Why Professional Photographers Need a New Title

About six or seven years ago, I inadvertently referred to a fellow professional as a videographer. He corrected me, he was a “cinematographer”. I hadn’t heard that objection before, but the more I thought about it, I realized it really was a better name. After all, the term “videographer”, once reserved for people who heavily invested in making video, was diluted by people who were getting quite good at making video, but with very little investment. Cinematographer, on the other hand, describes someone who makes “motion pictures”. Most of us differentiate a video from a motion picture, and for the same reason, “cinematographer” really is a better, more descriptive term.

When someone says they’re a “cinematographer”, that communicates something about the final product, rather than just the process.
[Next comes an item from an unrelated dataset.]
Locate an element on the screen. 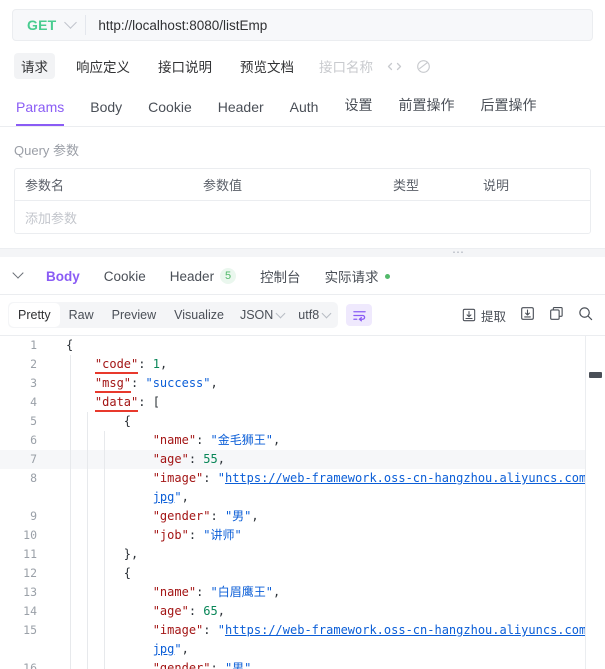  globe-share-icon is located at coordinates (424, 66).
They shoot, they direct, they edit, they cut, they have a vision for the end product. It’s not just about taking a video, it’s about bringing something to life. That’s all a great deal more involved than simply operating a camera to capture nice video. The terms “cinematographer” and “filmmaker” have taken off in recent years and I think that’s an excellent trend.

But what about the photographers?

Like the cinematographers and filmmakers who, in years gone by, might have called themselves videographers, what’s expected of us has also changed a lot. So few people realize that doing “photography” is only a small portion of what a professional photographer must do, and wants to do, today. We don’t spend 8 or 9 hours a day taking pictures. We love to shoot, but we spend a lot of our time looking at pictures, thinking about pictures, analyzing pictures, remaking pictures into something new, exacting a vision from the images we create. All of this is much more like what the filmmaker must do to create many pictures that move, while we focus on the excellence of a single frame.

So, just as many professional videographers adopted a new, better name for themselves, I think it’s time for photographers to do the same. What we do now is so much more than creating photographs. The effort and the skill we expend has gradually moved more and more distinctly from our hands to our heads, and gradually seeped well outside the bounds of the few hours we may spend with a subject. And with all of that, there is a big difference in what it means for just anyone to take a picture, and what it means for someone who pours countless hours into the craft to do it.